* [RAW DATA]:
==============================
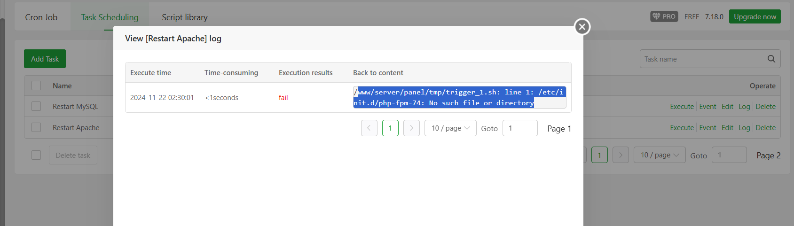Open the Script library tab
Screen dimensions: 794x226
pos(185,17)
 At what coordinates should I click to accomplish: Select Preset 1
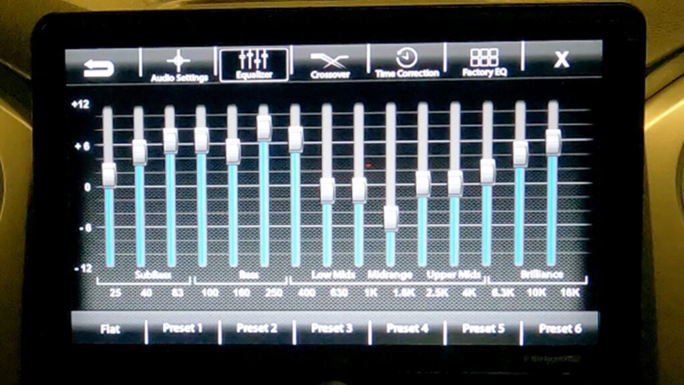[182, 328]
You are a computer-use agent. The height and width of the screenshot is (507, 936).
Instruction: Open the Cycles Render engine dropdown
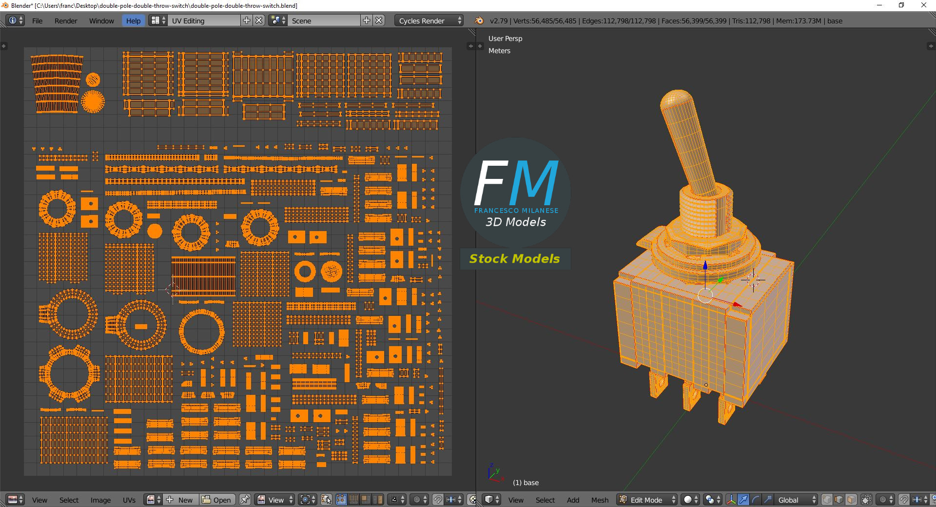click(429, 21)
==============================
* [PROBLEM DETAILS]:
Pictures are to be dropped, and the lines from the line with "Instruction: Open the" through the end of the material above are to be reproduced exactly.

* [EXERCISE RESPONSE]:
Instruction: Open the Cycles Render engine dropdown
click(429, 21)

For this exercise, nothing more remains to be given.